Thread: Double linked list with one pointer

Double linked list with one pointer

From

Gaetano Mendola

Date:

06 December 2003, 12:04:54

If I'm not wrong Neil Conway is working on
reimplement a double linked list.
Looking around I found this post of
"Herb Sutter" on comp.lang.c++:

========================================================================
In particular, a motivation behind two-way pointers is that you
can have a more space-efficient doubly linked list if you store only one
(not two) pointer's worth of storage in each node. But how can the list
still be traversable in both directions?

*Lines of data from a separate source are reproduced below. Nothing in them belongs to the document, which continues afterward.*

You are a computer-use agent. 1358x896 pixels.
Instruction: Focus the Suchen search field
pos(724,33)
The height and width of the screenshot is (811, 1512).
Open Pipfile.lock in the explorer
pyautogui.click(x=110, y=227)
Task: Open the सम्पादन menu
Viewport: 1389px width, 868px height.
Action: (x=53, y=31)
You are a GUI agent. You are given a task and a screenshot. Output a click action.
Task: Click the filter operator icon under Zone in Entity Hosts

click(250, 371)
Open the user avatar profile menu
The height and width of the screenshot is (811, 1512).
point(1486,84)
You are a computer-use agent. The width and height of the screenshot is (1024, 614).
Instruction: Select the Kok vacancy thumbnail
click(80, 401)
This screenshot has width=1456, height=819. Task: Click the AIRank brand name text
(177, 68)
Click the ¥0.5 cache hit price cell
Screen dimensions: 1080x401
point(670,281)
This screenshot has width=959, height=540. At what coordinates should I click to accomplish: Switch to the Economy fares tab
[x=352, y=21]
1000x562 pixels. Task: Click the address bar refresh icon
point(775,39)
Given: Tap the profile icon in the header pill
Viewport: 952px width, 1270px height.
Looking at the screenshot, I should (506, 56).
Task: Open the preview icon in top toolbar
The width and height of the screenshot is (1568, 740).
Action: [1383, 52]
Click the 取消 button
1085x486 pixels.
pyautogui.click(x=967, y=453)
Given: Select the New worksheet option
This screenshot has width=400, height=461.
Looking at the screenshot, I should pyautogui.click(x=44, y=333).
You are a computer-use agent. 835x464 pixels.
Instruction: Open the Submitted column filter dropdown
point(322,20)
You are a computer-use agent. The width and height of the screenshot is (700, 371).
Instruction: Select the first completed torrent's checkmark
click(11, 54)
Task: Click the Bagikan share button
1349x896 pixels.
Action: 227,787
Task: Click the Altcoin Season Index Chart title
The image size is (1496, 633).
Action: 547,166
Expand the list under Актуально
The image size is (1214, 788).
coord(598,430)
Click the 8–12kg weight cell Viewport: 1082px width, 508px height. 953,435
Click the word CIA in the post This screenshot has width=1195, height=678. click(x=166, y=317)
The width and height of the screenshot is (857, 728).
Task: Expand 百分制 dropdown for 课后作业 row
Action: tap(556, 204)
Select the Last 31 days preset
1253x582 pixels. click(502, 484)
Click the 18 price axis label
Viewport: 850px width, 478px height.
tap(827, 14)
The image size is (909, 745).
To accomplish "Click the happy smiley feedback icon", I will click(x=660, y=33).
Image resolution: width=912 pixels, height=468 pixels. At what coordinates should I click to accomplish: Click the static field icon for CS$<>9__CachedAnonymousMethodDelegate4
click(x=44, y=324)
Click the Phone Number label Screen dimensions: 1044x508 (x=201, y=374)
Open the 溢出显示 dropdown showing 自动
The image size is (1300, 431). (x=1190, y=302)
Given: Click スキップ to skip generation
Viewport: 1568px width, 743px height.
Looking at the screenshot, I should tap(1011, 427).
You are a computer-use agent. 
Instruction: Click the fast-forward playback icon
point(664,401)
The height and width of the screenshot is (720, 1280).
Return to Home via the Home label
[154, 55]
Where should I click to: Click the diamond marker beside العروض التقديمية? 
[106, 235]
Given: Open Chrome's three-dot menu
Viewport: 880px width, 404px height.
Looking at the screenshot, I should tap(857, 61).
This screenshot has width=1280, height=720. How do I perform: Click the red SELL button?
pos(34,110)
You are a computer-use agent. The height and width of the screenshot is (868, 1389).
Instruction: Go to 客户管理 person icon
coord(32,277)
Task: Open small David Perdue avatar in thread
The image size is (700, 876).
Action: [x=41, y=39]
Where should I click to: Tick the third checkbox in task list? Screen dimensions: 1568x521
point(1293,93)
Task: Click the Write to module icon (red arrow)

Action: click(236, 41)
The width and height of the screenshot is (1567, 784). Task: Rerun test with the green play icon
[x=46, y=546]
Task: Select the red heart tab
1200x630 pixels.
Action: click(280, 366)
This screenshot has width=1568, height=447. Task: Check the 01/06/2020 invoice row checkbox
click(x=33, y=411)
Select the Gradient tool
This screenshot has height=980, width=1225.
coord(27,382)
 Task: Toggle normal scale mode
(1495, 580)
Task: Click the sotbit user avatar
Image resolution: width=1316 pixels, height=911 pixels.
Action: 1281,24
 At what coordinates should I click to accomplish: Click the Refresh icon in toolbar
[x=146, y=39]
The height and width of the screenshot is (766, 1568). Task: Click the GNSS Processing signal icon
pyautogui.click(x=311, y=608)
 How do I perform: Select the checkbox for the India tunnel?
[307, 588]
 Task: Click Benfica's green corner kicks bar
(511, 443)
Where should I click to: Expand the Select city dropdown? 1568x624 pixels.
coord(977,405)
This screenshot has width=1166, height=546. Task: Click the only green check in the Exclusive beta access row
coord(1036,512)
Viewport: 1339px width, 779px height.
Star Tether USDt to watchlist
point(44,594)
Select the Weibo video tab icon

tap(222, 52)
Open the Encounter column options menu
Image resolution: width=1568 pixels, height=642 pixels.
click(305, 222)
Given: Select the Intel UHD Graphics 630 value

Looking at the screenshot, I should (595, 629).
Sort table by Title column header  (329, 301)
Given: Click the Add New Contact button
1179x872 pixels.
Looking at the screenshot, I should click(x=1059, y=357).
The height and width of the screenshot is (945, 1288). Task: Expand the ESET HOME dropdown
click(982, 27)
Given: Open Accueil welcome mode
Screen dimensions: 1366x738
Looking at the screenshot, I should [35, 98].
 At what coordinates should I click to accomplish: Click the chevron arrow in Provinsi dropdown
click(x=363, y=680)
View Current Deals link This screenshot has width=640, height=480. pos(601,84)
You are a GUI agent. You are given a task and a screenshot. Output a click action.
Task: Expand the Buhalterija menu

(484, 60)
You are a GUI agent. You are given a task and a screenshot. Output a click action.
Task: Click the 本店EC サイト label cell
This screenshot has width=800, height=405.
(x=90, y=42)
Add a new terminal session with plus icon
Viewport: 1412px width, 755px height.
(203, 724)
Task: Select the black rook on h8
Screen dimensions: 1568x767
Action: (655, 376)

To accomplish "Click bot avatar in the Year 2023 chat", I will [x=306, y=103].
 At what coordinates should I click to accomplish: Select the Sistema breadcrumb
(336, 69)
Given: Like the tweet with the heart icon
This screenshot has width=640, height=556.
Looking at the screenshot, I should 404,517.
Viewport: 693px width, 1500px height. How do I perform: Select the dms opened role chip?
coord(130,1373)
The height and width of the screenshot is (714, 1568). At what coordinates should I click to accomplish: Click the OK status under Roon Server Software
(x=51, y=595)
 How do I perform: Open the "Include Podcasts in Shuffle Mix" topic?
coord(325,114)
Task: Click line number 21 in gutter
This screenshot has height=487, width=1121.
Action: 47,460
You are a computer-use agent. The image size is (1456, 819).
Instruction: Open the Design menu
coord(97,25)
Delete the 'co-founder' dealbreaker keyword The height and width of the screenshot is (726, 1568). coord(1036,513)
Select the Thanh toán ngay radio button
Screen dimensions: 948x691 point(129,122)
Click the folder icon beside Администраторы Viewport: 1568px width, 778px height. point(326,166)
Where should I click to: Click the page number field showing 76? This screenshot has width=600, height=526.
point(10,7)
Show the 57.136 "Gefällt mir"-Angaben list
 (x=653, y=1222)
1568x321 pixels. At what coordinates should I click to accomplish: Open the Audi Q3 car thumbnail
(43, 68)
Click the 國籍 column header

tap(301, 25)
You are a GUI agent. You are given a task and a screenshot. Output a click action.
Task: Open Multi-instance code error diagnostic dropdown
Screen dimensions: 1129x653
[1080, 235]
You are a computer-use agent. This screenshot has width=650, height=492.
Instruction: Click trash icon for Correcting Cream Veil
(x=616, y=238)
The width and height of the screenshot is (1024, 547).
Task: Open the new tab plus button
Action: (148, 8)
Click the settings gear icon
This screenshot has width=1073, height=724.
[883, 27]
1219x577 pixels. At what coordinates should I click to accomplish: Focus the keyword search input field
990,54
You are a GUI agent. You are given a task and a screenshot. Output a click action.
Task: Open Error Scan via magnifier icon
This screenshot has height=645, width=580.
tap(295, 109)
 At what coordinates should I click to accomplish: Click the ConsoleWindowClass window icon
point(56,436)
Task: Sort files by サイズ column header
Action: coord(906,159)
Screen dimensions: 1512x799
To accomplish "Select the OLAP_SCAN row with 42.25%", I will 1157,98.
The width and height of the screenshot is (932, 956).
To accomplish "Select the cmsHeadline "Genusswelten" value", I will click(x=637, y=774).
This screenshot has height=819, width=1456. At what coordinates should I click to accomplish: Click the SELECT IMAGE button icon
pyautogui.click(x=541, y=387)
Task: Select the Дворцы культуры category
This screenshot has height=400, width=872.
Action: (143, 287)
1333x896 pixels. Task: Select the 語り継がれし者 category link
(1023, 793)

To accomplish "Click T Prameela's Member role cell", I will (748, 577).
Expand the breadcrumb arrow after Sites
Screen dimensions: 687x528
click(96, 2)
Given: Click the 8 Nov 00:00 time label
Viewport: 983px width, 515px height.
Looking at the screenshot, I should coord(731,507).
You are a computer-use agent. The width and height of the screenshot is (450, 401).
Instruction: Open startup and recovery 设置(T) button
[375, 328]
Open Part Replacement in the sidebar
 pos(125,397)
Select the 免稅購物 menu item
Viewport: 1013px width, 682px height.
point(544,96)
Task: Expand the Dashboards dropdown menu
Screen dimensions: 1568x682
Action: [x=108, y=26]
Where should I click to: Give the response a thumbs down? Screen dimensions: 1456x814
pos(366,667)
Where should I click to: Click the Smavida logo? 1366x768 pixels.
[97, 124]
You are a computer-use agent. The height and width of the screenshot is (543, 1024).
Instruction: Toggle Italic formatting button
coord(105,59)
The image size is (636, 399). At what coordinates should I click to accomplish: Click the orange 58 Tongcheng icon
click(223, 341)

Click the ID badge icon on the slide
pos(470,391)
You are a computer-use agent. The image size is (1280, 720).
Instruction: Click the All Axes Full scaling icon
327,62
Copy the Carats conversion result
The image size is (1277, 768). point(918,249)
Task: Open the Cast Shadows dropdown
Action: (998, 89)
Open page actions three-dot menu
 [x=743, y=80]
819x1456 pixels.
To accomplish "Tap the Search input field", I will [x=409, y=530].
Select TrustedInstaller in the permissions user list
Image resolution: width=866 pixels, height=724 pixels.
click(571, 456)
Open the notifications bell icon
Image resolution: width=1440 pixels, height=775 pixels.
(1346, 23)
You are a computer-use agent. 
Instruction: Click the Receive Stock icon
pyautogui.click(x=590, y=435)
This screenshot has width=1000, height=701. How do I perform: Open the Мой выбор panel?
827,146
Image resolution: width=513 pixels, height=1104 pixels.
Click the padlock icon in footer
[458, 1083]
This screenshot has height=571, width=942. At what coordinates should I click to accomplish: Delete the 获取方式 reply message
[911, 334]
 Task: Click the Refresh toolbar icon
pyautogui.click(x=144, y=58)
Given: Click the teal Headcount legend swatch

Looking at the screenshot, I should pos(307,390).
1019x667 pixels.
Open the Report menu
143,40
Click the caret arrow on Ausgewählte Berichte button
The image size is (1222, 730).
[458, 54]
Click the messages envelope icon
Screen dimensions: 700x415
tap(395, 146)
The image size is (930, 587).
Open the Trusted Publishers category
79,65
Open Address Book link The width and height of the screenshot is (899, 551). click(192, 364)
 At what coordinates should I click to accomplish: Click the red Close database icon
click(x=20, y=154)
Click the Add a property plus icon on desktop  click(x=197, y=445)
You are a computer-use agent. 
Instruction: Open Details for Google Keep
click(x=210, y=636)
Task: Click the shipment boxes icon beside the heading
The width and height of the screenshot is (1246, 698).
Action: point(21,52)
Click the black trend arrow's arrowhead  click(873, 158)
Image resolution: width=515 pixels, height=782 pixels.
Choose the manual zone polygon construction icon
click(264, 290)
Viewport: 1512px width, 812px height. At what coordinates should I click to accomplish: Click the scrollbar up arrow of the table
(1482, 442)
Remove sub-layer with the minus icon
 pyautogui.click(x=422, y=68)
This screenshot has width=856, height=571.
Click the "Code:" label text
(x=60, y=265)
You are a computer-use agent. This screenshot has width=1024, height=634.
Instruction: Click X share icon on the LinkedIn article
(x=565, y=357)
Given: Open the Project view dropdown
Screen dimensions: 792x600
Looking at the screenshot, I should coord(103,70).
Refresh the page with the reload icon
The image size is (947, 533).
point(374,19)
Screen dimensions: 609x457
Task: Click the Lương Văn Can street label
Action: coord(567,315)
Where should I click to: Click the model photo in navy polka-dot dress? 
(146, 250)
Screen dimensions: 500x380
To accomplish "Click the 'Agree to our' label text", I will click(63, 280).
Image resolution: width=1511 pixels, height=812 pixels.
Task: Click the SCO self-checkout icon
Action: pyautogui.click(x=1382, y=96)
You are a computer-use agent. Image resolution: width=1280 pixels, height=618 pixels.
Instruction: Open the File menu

The idea is that each node
stores, not a pointer to one other node, but a pointer to the previous
node XOR'd with a pointer to the next node. To traverse the list in either
direction, at each node you get a pointer to the next node by simply
XORing the current node's two-way pointer value with the address of the
last node you visited, which yields the address of the next node you want
to visit. For more details, see:
   "Running Circles Round You, Logically"   by Steve Dewhurst   C/C++ Users Journal (20, 6), June 2002

I don't think the article is available online, alas, but you can find some
related source code demonstrating the technique at:
   http://www.semantics.org/tyr/tyr0_5/list.h
=========================================================================


In this way we are going to save a pointer for each node,
what do you think ?



Regards
Gaetano Mendola

Re: Double linked list with one pointer

From

Tom Lane

Date:

06 December 2003, 14:44:40

Gaetano Mendola <mendola@bigfoot.com> writes:
> If I'm not wrong Neil Conway is working on
> reimplement a double linked list.

No, he's working on keeping track of the list tail element (and length,
but the tail element is the important part).  There was nothing about
double linking.

> In particular, a motivation behind two-way pointers is that you
> can have a more space-efficient doubly linked list if you store only one
> (not two) pointer's worth of storage in each node. But how can the list
> still be traversable in both directions? The idea is that each node
> stores, not a pointer to one other node, but a pointer to the previous
> node XOR'd with a pointer to the next node.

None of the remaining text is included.